I see more people in technology and business these days than I see in the
inner circles of art and printmaking. It’s a consequence of my thinking that
printmaking is the ancestor of all technology and therefore, to understand and
practice printmaking on the artistic level you need to know where printmaking
came from (cave handprints) and where it is today (video games, as one
example). Therefore, I meet a lot of geeks and hackers.
Wishing to share the printmaking gospel with more people (that’s what
printmakers do), I go to many meetings where I can stand technology on its head
and show my etching press as an example of technology antiquity. Then I ask
these groups—hackers, business people, engineers, etc.—for help to create a factory
school of printmaking art where I can walk my talk.
In starting a school the subject of money always comes up, and I think many
of the people who watch me do my dog and pony act wonder when I’m going to hit
them up for money. I never do, because the real value of the idea of a factory
school is so great I couldn’t handle the amount of money involved by myself.

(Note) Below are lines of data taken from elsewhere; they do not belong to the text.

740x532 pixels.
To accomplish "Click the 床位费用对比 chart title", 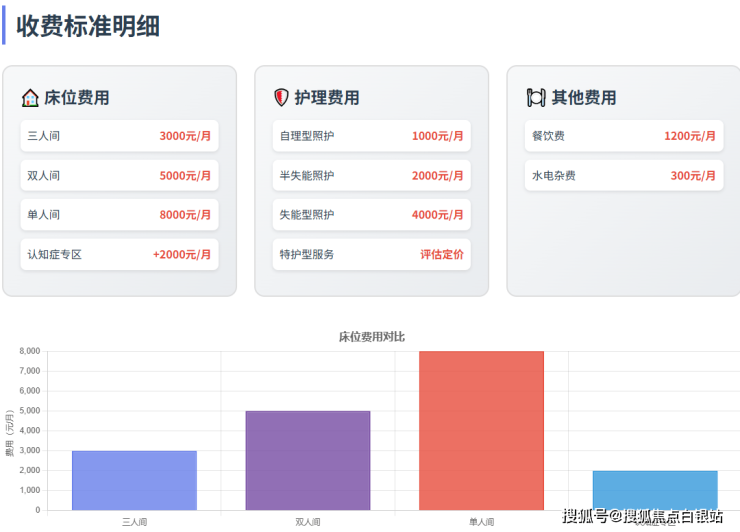I will (372, 337).
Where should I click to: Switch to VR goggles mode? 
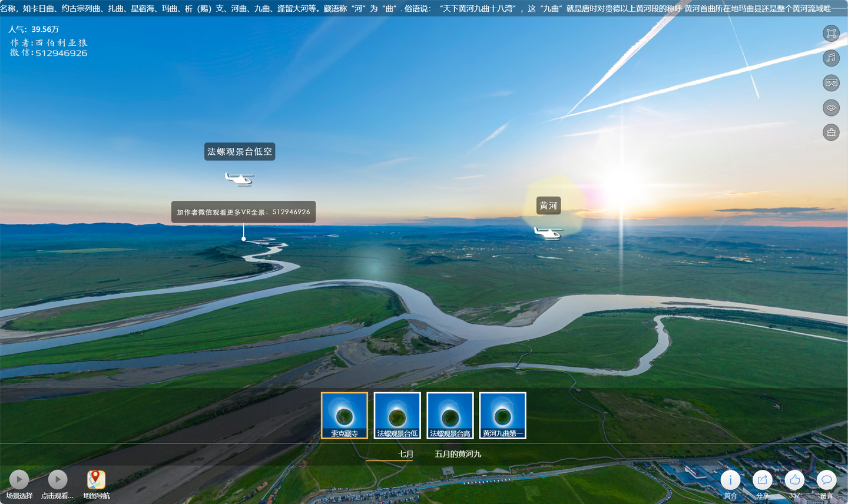click(831, 82)
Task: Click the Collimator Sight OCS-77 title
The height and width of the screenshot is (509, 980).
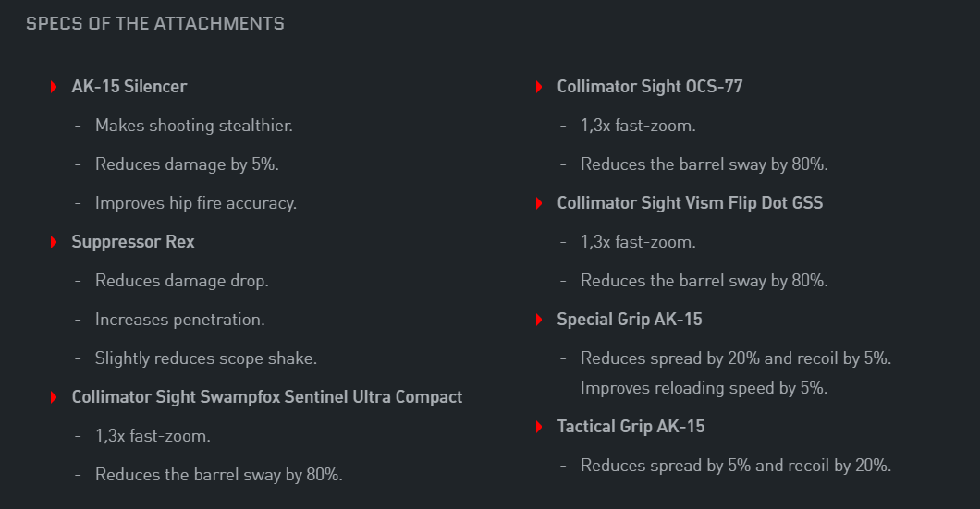Action: (x=650, y=86)
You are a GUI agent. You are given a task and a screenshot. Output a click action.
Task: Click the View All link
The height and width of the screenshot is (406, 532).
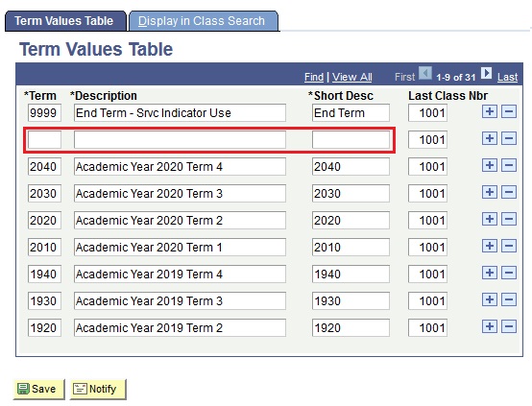click(351, 77)
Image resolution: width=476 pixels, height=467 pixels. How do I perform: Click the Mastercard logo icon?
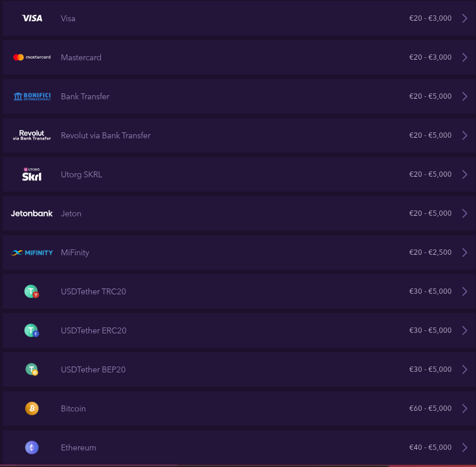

The bag of prints I took out of my cabinet that day, containing twenty-five
or thirty etchings, is worthless on the art market, I think; but as a component
of a fundraising scheme—a crowd-funding scheme or an auction for example—it’s
worth at least $100 - $500. This isn’t enough to start a school, but it is
worth a lot in the larger scheme of the school.

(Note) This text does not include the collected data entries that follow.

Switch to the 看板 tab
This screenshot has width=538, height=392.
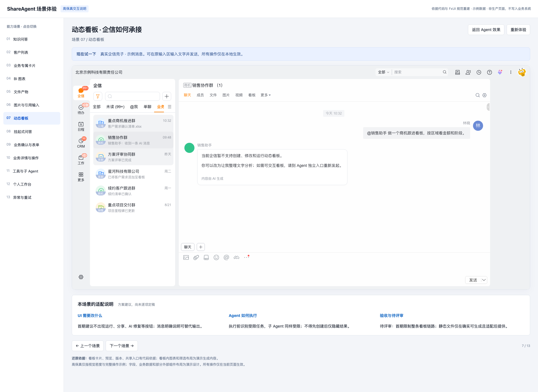click(252, 95)
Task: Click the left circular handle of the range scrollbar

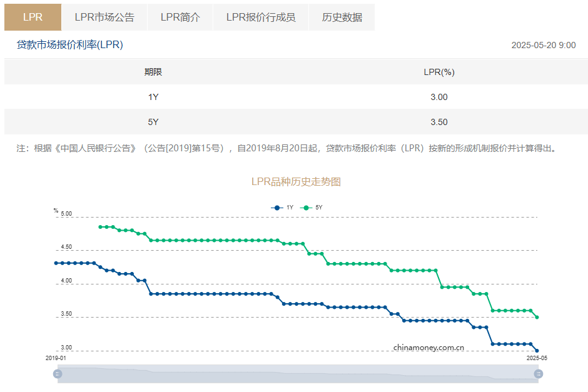Action: 58,374
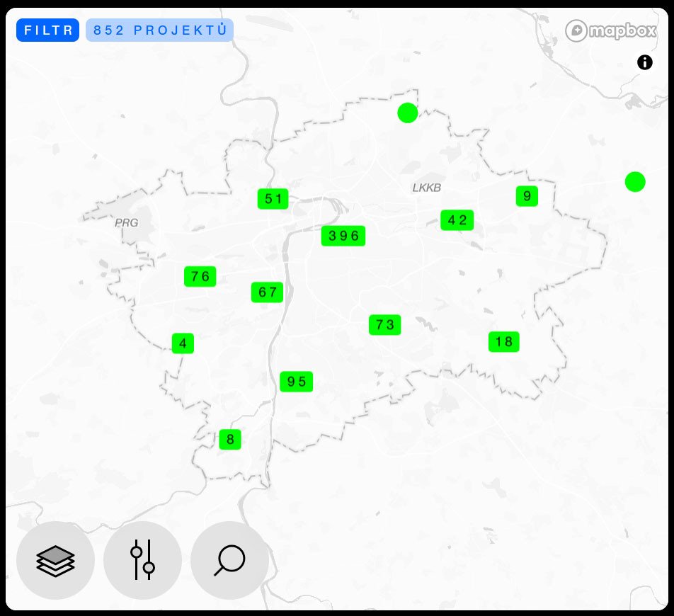The height and width of the screenshot is (616, 674).
Task: Select the cluster marker 42
Action: pyautogui.click(x=457, y=220)
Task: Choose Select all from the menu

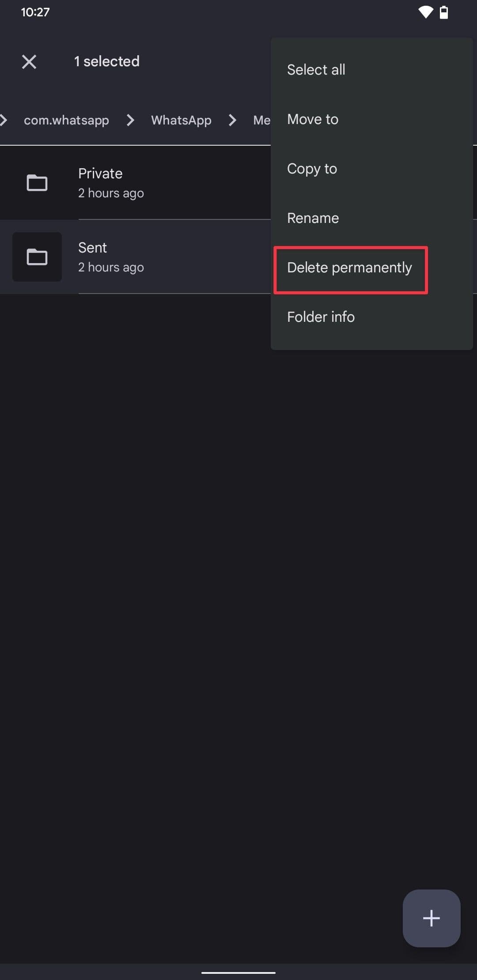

Considering these aspects of my bag of prints, I extracted a print and
looked at it in the perspective of crowd-sourcing or auctions. It was a
gritty-looking print I remembered as having made on a sailboat, the Kadeca, with
Tom and Margie Kughler. Tom did the engineering and steel work of the Mini
Halfwood press. I wanted to demonstrate printing a Solarplate (a technical
process for plate-making in the sun), and to do this I brought my Mini Halfwood
Press (Tom built both the Kadeca and the press, by the way) and the print I
happened to pull out of the bag resulted.

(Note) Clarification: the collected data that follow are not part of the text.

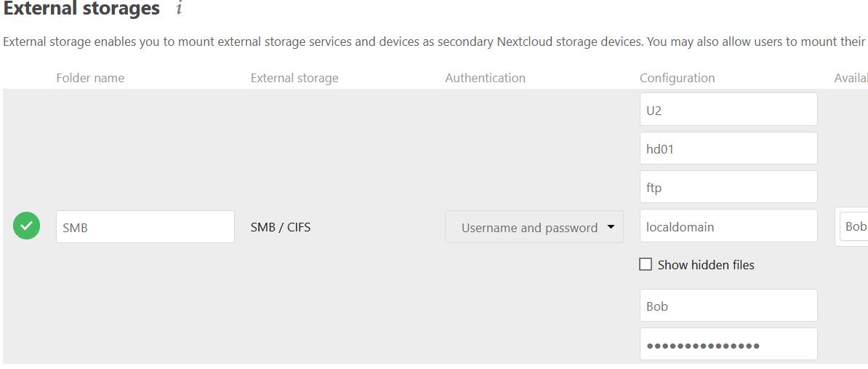Enable the Show hidden files checkbox
868x369 pixels.
[x=646, y=265]
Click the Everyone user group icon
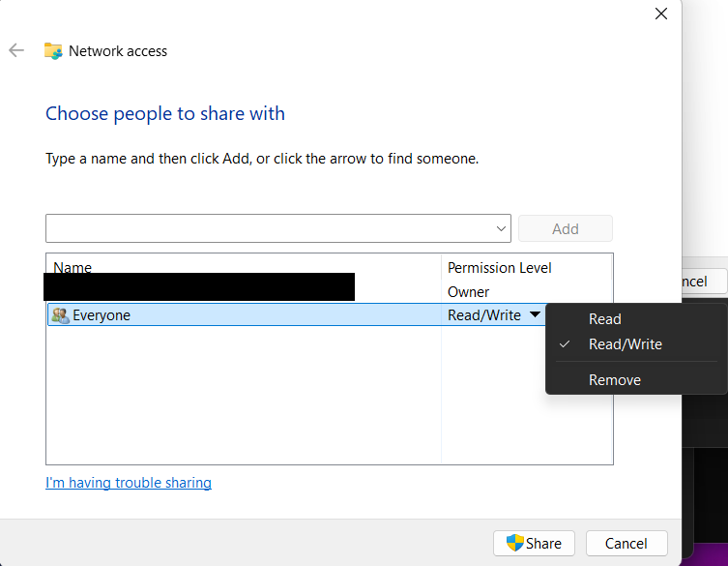 (60, 315)

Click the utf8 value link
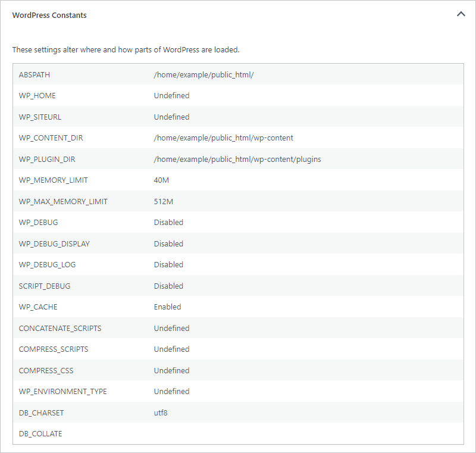click(x=161, y=413)
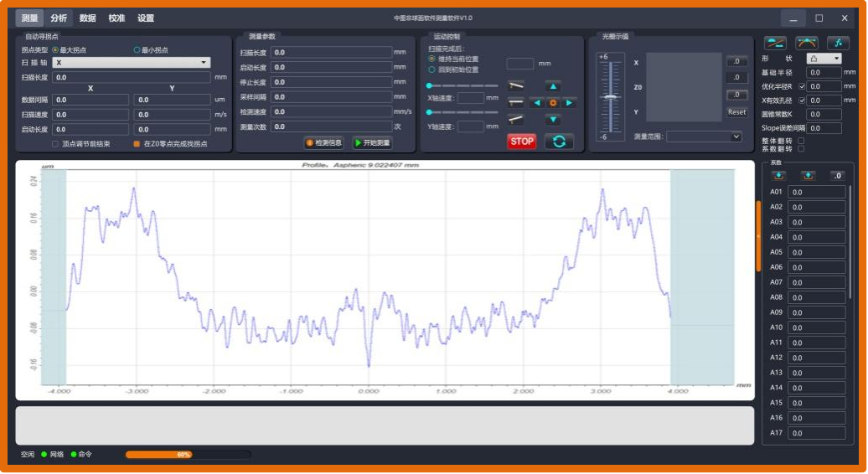Click the vertical +6 to -6 slider handle
Screen dimensions: 868x474
coord(611,97)
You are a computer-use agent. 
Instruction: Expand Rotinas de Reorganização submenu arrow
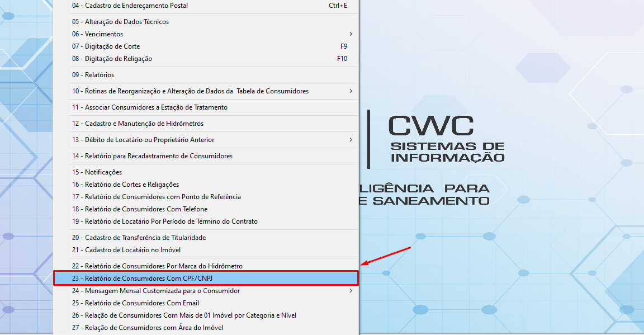point(351,91)
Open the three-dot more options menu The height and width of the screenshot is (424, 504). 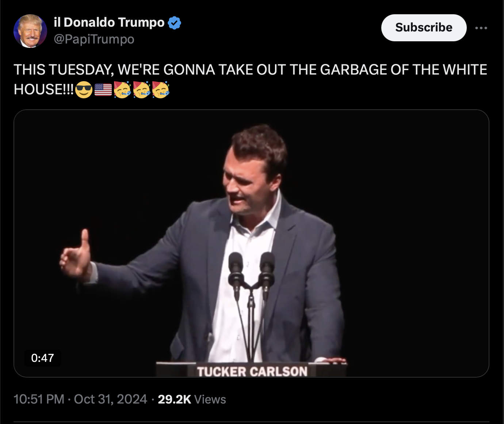[481, 28]
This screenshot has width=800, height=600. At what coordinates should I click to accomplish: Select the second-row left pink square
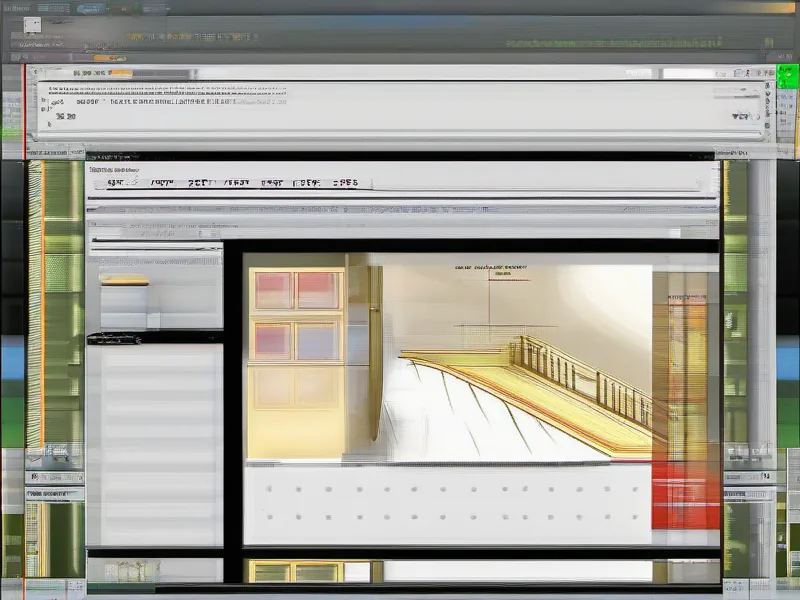(x=272, y=341)
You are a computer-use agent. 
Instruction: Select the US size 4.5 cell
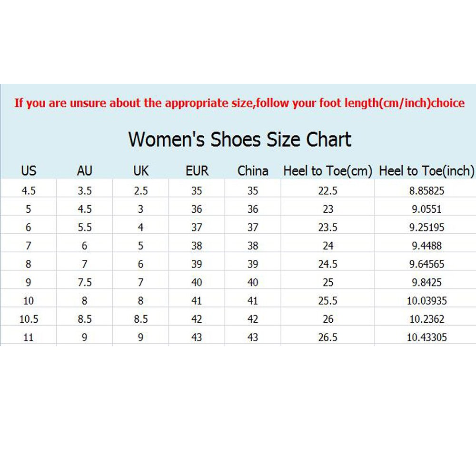pyautogui.click(x=29, y=191)
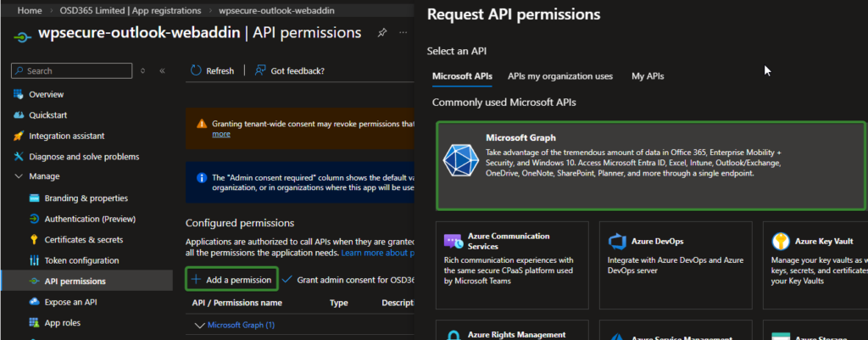This screenshot has width=868, height=340.
Task: Go to Home in breadcrumb
Action: click(x=30, y=11)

By the standards of the art world, the print would not meet the
professional, technical standards demanded by a commercial art gallery (such as
Davidson Galleries, where I had my last one person showing in 1998). However,
by standards of entertainment and teaching, storytelling and technique, it meets
other standards and, as something of dollar-value or part of a larger scheme (such
as a factory school of printmaking art) it may be worth a great deal.
Bears thinking, does it not?
Art Action
It was around 1977, I think, when I was faced with a need of quite a lot of
money in a hurry. C. T. Chew suggested I have an art auction. Since the law
requires licensing for auctions, he invented the Art Action to get around the
legal issues. His Art Action was similar to a Dutch Auction, where the prices
go down instead of up.
At the live event, the audience is challenged to bid on a piece at the lowest
price; they must resist the urge to call out, “Stop the Clock!”—the clock
which was an Apple computer screen programmed with numbers that ticked down in
$5 increments. Beer was served at the Art Action, which was held in Kent
Lovelaces’ Stone Press art gallery, in Seattle.
Carl’s plan worked; I think we cleared about $7,000. With it I was able to transfer
a certain videotape art work to film, using what was then a then-new technology
for which I had to go to Los Angeles. The only problem with the Art Action that
it alienated art dealers, and it was a long time before people forgot how I had
actually depressed the value of my art. But I made a lot of new friends, a lot
of people got art, and I got my video project done.
What it taught me was that there is an entertainment value inherent in
printmaking—and that I was able to part with examples of my prints—which spanned
decades—with impunity because I had multiples. It was for a good cause—the video-to-film
work. It taught me that printmaking is an art form which builds bridges, not only
a form of making consumer products, but also as a social art with economic
power capable of achieving wonderful things.